» Source extract

== == ==

Just over 33 years ago Margaret Thatcher got “my money back” in the form of the British rebate on its contributions to the EU budget. But the fact that the UK still paid in more than it got back always rankled – and still does. So, Blustering Boris must have been loudly chuffed when he heard/read Günther Oettinger, EU budget commissioner, admit this week that Brexit could cost Brussels at least €12bn, maybe €20bn, a year. The hole in the “bloated bureaucracy’s spend” will, of course, be matched by a huge injection of funds into the NHS - £350m a week, Boris still insists against all available evidence.

Oettinger, never known for tightening his belt and no stranger to private jets, has set out a clutch of scenarios to fill the gap and three out of five mean cuts to the CAP much despised by the Brits. The €150bn EU budget has changed significantly since Thatcher’s 1984 triumph when the CAP took up over 70% (it’s now below 40%). But further cuts to farm subsidies will get those Breton paysans spreading their cauliflowers over autoroutes from Rennes to Paris – and great piles of ordure dumped outside President Macron’s Elysée just as he struggles to cut the French budget deficit below the sacred 3% limit. Oh well, maybe the College of Commissioners can accept a pay cut or lower pensions…Maggie’s Revenge!

EU Council presidency rotation

Tomorrow (July 1) sees gallant little Estonia take over from even more gallant and littler Malta as EU presidency for the next six months. Just think, if it hadn’t been for that pesky Brexit vote of June 23 2016, it could have been Theresa May (and Arlene Foster) welcoming the Commission and assorted flunkeys, including journos and lobbyists, to London and lecturing the EU on the paramount need for austerity, subsidiarity, deregulation…Instead, after a Maltese incumbency hailed as a huge success (even if interrupted for a general election over corruption allegations), the Estonians are promising a pro-EU love-in – and a super-digital future.

Nord Stream 2

But the week’s big event will be the showdown in Hamburg next weekend between Angela Merkel and Donald J. Trump over pretty well everything, including that record €2.42bn fine on Google, when the German Chancellor hosts the G20 summit. That initial handshake will be a must see occasion. As will the first meeting between mortal foes, sorry, best of buddies, Presidents Vladimir Putin and Trump to discuss, one might guess, cyber security. (And bugging elections).

== == ==

» Data supplied
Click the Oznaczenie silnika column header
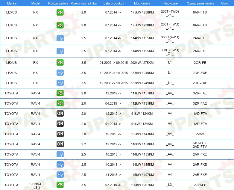Image resolution: width=234 pixels, height=190 pixels. tap(200, 3)
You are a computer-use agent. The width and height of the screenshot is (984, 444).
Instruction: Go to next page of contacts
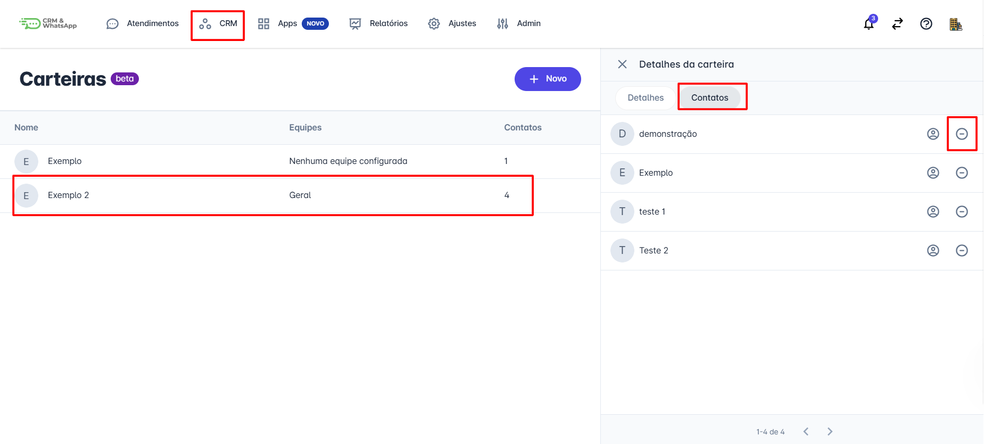tap(829, 432)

== == ==

» Tasks and exercises
• A. Answer these questions from the EU column:
(i) How much did Günther Oettinger say Brexit could cost Brussels each year?
(ii) Which country takes over the EU presidency on July 1, and which country does it replace?
(iii) In which city will Angela Merkel host the G20 summit?
• B. Write a continuation of the EU column, starting after its final sentence.

» Outputs in order
• A.
(i) At least €12bn, possibly €20bn, a year.
(ii) Estonia takes over from Malta.
(iii) Hamburg.

• B.
Actually, Merkel is on Putin’s side when it comes to one of those little-known but highly contentious issues that bedevil international relations: this time, a proposed gas pipeline known as Nord Stream 2 to be built by Russia’s Gazprom under the Baltic and emerging in…Germany. Trump is utterly hostile to it and the US Senate recently voted to up the ante on sanctions against Russia, threatening to fine any European company involved in NS2 (BASF, E.ON, Engie, OMV and Shell). Merkel, who backs Putin’s pipeline, and her cabinet have told Trump to get his tanks off their lawn; Vlad just watches smiling with that sphynx-like grin as he succeeds in his plan to split the EU apart on the issue and divide-and-rule.

The EU-27 may be united on Brexit but here it’s 13 member states that back Slovak energy union commissioner, Maros Sefkovic, and his plan for Brussels to negotiate with the Kremlin over NS2 – and the rest oppose or are sitting it out.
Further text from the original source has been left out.